I’ve been so focused on the smaller details these past few weeks: diapers, naps, drool (only some of it mine). As a result, I’ve barely taken note of the fact that we’ve reached a few milestones here:

Today is the one-year anniversary of Getty Images’ acquisition of Pump Audio. Seems impossible that was an entire year ago. I’m incredibly proud of what we built: a business that plugs thousands of independent artists into a global marketplace of production professionals in television, advertising and film—people who want to use their music and pay them for it.
Surprisingly, our deal with Getty Images went through, despite the fact that I had a wardrobe malfunction at a critical juncture.

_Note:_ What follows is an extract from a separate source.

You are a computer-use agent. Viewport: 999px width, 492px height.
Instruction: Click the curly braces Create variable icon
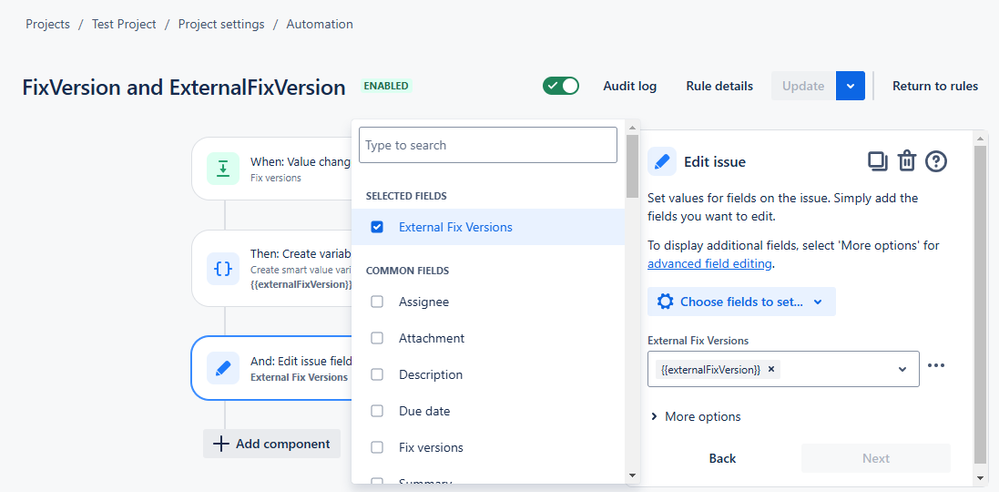point(223,268)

During our final meeting with Getty’s CEO and assorted top brass, I inadvertently exposed my bellybutton to the room for a good quarter of an hour before realizing it. In my post-red-eye flight/whirlwind preparation haze, I’d missed a button on my dress shirt, so that when I leaned back in my chair while I was talking, my shirt puckered wide open just above the belt. So I suppose it’s the one-year anniversary of my presenting my navel in the Getty conference room, too.

I’m also now voluntarily unemployed. That’s my former desk above, in the Pump church. I still need to clear it out, actually. We’ve been in England for what seems like forever now, so my last day as a Pump/Getty Images employee—technically two weeks ago—was incredibly anti-climactic. It was kind of like going on a long trip and getting quietly divorced from a seven-plus-year marriage over email.
But this was a happy, friendly divorce, mind you. I still love everyone there at Pump—I just needed to take some time with Evie and Emma and figure out what I want to do next.
Which brings me to the next big milestone: Emma’s and my second wedding anniversary.

We spent our first anniversary down in Cape May, where we got married on June 2nd, 2006. Emma was pregnant for the third time that year, both of the first two pregnancies having ended in miscarriage. Here was our third chance, though with her cramping badly (as was the case just before the first two miscarriages) we assumed the worst.
Luckily, every once in a while self-diagnosis on Google actually deflates panic rather than stoking it. I quickly googled “cramping and pregnancy” on my Blackberry, and found that cramping can often be a good sign, meaning that the body is stretching the uterus in preparation for a growing fetus. We agreed to a moratorium on further googling, and clung to this potentially positive factoid during our 5-hour drive home. We listened to music and talk radio, held hands a bit, and in general didn’t say much.
Our 2008 trip down to Cape May was different in two major ways. The first was that we brought along 4-month old Evie. Everything was okay, just as Google promised. She is a very sweet and fun little baby, although not yet much of a beachgoer. In light of the latter fact, the second major difference in this trip was that I never got to go to the beach. Not once. We spent an entire week on a beach holiday, renting a house a six-minute walk from the ocean, and I barely touched the sand.
The one exception to this was when Emma and I brought Evie out to the spot on the Cape May Point where we said our vows two years ago.

There’s been some considerable erosion at the beach, exposing some large rocks that weren’t there on our wedding day. I don’t believe in omens even slightly, and don’t mean this as a metaphor or anything, so I’m just making a completely unscientific meteorological/geological observation here. It’s super windy (technical term) at Cape May Point, so one might assume that with each passing year that beach is going to be progressively carried elsewhere on the breeze.
All I know is, I hope to see a day, years and years hence, when Emma and I drag a teenage Evie down to the point, stand on the bare rocks where the beach used to be, and gush over our long-ago nuptials while she rolls her eyes at us.